INPUT DATA:
<<<<
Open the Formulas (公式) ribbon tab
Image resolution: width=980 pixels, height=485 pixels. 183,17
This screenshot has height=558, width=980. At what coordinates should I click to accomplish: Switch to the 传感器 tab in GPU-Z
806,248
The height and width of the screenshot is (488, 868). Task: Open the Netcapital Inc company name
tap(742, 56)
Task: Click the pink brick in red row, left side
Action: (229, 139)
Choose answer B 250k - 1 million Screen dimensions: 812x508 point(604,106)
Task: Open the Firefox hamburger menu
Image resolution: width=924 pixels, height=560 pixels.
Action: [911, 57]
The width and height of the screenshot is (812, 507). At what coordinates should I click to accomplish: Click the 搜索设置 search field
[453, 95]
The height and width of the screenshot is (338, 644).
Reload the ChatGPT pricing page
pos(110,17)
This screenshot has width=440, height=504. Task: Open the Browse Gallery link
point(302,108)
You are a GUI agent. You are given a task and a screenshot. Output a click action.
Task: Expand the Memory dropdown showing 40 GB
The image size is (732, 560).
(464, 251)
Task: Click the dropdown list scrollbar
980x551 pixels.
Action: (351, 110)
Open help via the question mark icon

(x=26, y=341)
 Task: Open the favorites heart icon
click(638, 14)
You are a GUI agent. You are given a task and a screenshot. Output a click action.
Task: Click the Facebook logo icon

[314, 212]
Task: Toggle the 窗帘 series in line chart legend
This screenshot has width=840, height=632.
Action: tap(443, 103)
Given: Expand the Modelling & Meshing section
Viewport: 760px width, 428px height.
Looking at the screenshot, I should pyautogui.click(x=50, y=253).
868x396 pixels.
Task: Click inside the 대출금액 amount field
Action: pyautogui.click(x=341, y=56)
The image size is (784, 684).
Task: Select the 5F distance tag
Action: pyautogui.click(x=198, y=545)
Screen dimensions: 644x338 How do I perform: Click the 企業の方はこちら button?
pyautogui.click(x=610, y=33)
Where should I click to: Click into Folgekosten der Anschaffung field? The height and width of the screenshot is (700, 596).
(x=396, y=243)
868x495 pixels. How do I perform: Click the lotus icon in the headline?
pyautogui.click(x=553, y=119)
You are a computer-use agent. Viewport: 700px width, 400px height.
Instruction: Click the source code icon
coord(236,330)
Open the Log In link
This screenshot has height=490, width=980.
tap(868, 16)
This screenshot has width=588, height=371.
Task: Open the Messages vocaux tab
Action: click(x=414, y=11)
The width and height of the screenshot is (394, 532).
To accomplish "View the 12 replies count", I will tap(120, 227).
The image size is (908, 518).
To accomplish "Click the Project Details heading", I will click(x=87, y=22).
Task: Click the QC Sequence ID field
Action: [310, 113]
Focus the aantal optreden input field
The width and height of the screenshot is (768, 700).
>>>>
TASK DIRECTIONS: Output the whole listing exactly.

FINAL ANSWER:
Open the Formulas (公式) ribbon tab
Image resolution: width=980 pixels, height=485 pixels. 183,17
This screenshot has height=558, width=980. At what coordinates should I click to accomplish: Switch to the 传感器 tab in GPU-Z
806,248
The height and width of the screenshot is (488, 868). Task: Open the Netcapital Inc company name
tap(742, 56)
Task: Click the pink brick in red row, left side
Action: (229, 139)
Choose answer B 250k - 1 million Screen dimensions: 812x508 point(604,106)
Task: Open the Firefox hamburger menu
Image resolution: width=924 pixels, height=560 pixels.
Action: [911, 57]
The width and height of the screenshot is (812, 507). At what coordinates should I click to accomplish: Click the 搜索设置 search field
[453, 95]
The height and width of the screenshot is (338, 644).
Reload the ChatGPT pricing page
pos(110,17)
This screenshot has width=440, height=504. Task: Open the Browse Gallery link
point(302,108)
You are a GUI agent. You are given a task and a screenshot. Output a click action.
Task: Expand the Memory dropdown showing 40 GB
The image size is (732, 560).
(464, 251)
Task: Click the dropdown list scrollbar
980x551 pixels.
Action: (351, 110)
Open help via the question mark icon

(x=26, y=341)
 Task: Open the favorites heart icon
click(638, 14)
You are a GUI agent. You are given a task and a screenshot. Output a click action.
Task: Click the Facebook logo icon

[314, 212]
Task: Toggle the 窗帘 series in line chart legend
This screenshot has width=840, height=632.
Action: tap(443, 103)
Given: Expand the Modelling & Meshing section
Viewport: 760px width, 428px height.
Looking at the screenshot, I should pyautogui.click(x=50, y=253).
868x396 pixels.
Task: Click inside the 대출금액 amount field
Action: pyautogui.click(x=341, y=56)
The image size is (784, 684).
Task: Select the 5F distance tag
Action: pyautogui.click(x=198, y=545)
Screen dimensions: 644x338 How do I perform: Click the 企業の方はこちら button?
pyautogui.click(x=610, y=33)
Where should I click to: Click into Folgekosten der Anschaffung field? The height and width of the screenshot is (700, 596).
(x=396, y=243)
868x495 pixels. How do I perform: Click the lotus icon in the headline?
pyautogui.click(x=553, y=119)
You are a computer-use agent. Viewport: 700px width, 400px height.
Instruction: Click the source code icon
coord(236,330)
Open the Log In link
This screenshot has height=490, width=980.
tap(868, 16)
This screenshot has width=588, height=371.
Task: Open the Messages vocaux tab
Action: click(x=414, y=11)
The width and height of the screenshot is (394, 532).
To accomplish "View the 12 replies count", I will tap(120, 227).
The image size is (908, 518).
To accomplish "Click the Project Details heading", I will click(x=87, y=22).
Task: Click the QC Sequence ID field
Action: [310, 113]
Focus the aantal optreden input field
The width and height of the screenshot is (768, 700).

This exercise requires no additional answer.